### [EXCERPT TO READ]
To format config files locally you need mise and Node.js.

Install mise (if not already installed)

curl https://mise.run | sh
# then reload your shell, or:
source ~/.zshrc   # or ~/.bashrc

Bootstrap the repo

# Install Node.js (version declared in .mise.toml)
mise install

# Install Prettier
npm install

# Format all files
mise run fmt

# Check formatting without writing (useful in CI or pre-commit)
mise run fmt:check

Alternatively, use npm directly: npm run fmt / npm run fmt:check.


Forking / adapting this for another org

There are two ways to get started:

Option A — Fork IntegratedDynamic/admin (recommended)

Fork this repo. You get the working GitHub Actions workflow, suborg structure, validators, and all the safe-settings quirks already worked around (see Caveats). The fork will pin safe-settings at the same version (2.1.17) — don't upgrade without reading the Caveats section.

After forking, follow steps 1–3 below, then clean up:

  • Replace suborg patterns in .github/suborgs/*.yml with your naming conventions
  • Update deployment-settings.ymlrestrictedRepos.exclude to list repos you want to skip
  • Replace labels, branch protection settings, and descriptions in .github/settings.yml

Option B — Start from scratch

Follow the official guides:

Both options require the same GitHub App setup (steps 1–3 below).


1. Create a GitHub App

Go to your org → Settings → Developer settings → GitHub Apps → New GitHub App.

Dataset items:
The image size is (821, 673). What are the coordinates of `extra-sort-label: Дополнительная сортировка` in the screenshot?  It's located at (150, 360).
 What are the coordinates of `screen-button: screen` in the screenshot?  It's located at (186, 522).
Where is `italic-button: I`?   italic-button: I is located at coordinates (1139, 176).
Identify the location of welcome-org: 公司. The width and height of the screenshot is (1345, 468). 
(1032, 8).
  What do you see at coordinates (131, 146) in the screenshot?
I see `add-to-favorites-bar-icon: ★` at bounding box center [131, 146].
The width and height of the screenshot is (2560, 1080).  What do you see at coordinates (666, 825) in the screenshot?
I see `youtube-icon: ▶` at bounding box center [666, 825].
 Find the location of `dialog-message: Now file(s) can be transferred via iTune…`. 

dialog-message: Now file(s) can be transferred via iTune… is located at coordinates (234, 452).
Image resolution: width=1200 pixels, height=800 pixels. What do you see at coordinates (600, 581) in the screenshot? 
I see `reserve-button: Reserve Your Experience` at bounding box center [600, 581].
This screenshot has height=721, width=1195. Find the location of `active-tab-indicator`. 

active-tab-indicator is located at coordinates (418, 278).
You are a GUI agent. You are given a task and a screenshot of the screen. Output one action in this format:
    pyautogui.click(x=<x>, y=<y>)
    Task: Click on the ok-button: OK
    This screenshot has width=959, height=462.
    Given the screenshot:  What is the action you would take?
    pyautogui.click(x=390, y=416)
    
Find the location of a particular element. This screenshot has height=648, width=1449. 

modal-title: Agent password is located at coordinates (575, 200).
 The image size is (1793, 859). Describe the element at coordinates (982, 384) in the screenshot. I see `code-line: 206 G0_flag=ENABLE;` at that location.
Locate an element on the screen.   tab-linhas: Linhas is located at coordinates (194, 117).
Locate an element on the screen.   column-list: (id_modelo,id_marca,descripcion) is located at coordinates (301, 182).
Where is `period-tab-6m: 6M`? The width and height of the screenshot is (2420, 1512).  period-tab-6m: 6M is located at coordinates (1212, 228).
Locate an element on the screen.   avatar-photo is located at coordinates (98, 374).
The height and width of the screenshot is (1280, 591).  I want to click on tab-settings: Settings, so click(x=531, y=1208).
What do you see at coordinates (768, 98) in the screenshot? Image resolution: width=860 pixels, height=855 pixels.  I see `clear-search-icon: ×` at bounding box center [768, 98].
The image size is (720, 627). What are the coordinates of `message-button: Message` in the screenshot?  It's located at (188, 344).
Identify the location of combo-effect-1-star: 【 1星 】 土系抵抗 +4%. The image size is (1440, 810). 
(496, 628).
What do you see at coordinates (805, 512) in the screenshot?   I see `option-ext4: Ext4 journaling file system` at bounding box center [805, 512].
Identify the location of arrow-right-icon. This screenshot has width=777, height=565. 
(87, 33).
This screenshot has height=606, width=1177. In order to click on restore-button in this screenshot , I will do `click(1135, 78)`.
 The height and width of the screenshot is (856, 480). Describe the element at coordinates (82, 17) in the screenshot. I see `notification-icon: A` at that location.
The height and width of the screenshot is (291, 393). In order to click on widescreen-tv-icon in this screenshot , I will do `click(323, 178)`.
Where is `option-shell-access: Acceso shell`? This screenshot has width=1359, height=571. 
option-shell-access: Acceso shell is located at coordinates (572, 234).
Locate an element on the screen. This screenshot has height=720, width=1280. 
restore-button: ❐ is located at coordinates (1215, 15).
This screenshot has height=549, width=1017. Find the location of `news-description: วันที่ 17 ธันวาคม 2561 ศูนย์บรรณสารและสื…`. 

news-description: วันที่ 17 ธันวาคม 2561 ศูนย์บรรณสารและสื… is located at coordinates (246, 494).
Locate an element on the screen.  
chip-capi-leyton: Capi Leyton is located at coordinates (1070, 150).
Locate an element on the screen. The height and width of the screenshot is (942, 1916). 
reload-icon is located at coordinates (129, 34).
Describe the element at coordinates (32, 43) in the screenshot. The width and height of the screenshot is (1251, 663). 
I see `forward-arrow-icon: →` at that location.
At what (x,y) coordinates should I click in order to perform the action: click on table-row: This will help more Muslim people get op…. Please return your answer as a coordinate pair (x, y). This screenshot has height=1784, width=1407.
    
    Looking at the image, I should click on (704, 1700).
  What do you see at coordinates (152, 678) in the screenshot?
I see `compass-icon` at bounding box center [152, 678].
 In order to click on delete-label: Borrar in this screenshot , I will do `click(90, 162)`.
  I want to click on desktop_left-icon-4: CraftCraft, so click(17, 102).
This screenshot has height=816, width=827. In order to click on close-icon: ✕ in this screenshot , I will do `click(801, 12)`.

### [WHAT TO PRODUCE]
Reproduce the passage of the repo setup guide above, from "mise run fmt:check" up to and including "the Caveats section.", word for word.

### [RESPONSE BELOW]
mise run fmt:check

Alternatively, use npm directly: npm run fmt / npm run fmt:check.


Forking / adapting this for another org

There are two ways to get started:

Option A — Fork IntegratedDynamic/admin (recommended)

Fork this repo. You get the working GitHub Actions workflow, suborg structure, validators, and all the safe-settings quirks already worked around (see Caveats). The fork will pin safe-settings at the same version (2.1.17) — don't upgrade without reading the Caveats section.